昨日も行くと自動扉が閉まっていて動かない。
女性がいて、「やっているの」と聞くと手で開けてくれる。
中は、昔の古本屋だった。
かなり広い店内一杯に本が積み上げられていて、ろくに通路もない。
本は雑多な種類が多数ある。
極めて乱雑に積み上げられているため、本、雑誌の全体の内、容易に題名が見えるのは2割くらいだろう。
本当に売る気があるのか、疑いたくなる。
演劇本も沢山ある。
三宅周太郎もあったが、本が古くて紙が変色しているものばかりなので止める。
『ブラジル戯曲集』で、ジョルジュ・フェドーのものがあり、これにしようかと思っていた。
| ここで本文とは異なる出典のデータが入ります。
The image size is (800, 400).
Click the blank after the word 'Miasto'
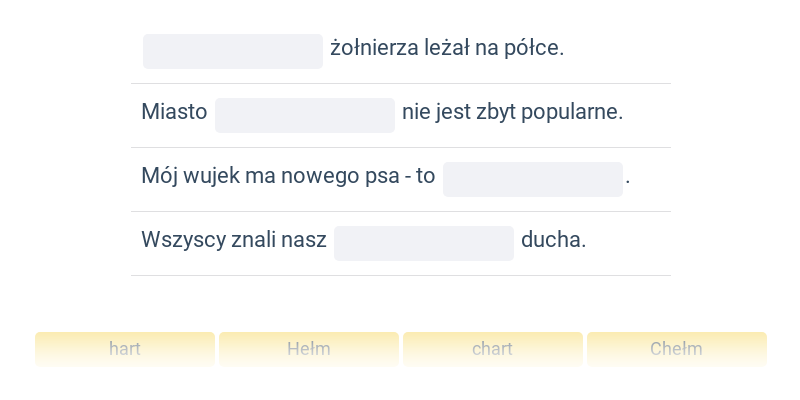click(305, 115)
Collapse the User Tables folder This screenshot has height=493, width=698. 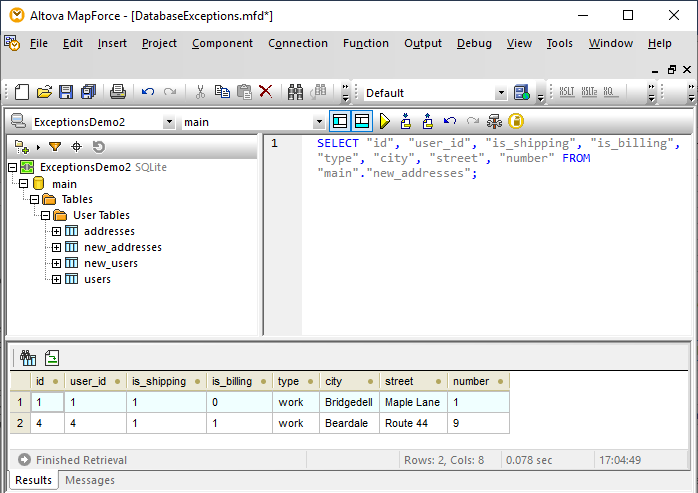[x=45, y=215]
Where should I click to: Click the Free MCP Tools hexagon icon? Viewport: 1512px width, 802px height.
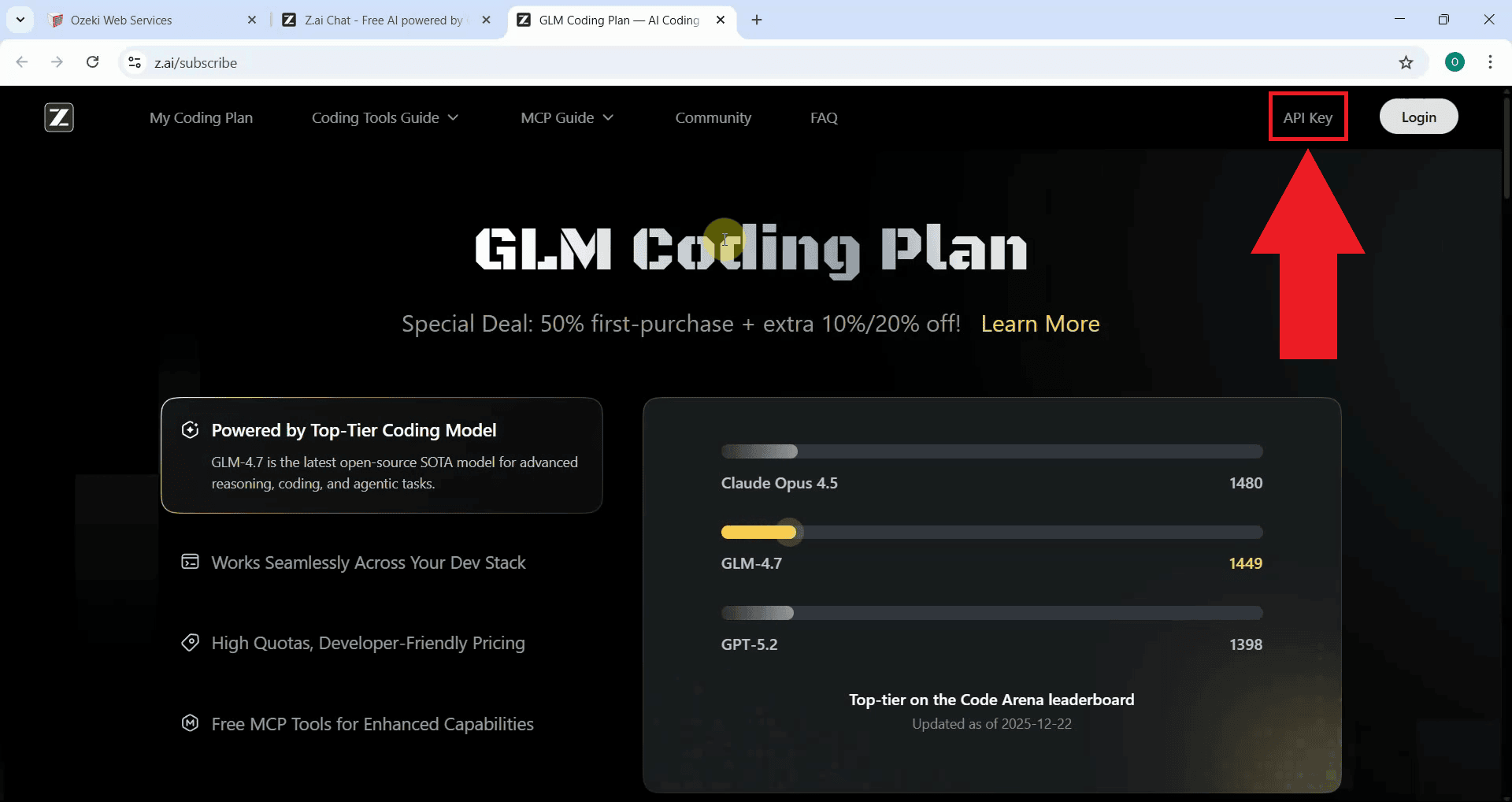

ところがさらに探すと『岡鬼太郎脚本集・第1巻』がある。

岡鬼太郎は、明治から戦前まで主に歌舞伎の劇評で活躍した方である。
大変厳しい劇評家として有名だった。
例えば、劇聖といわれた六代目菊五郎にしても、その人(にん)でない役柄のときの芝居は、ひとこと「ご苦労」で終わり。
読んでいると、本当にこんなに厳しく書いて良いのだろうか、と私でも思ってし舞う。
また、この人は花柳小説も書いていて発禁になったこともあるらしいが、勿論歌舞伎の脚本も書いている。
『今様薩摩歌』が一番有名で、これは今でも歌舞伎で上演されている。
日本画家の岡鹿之助は、鬼太郎の息子である。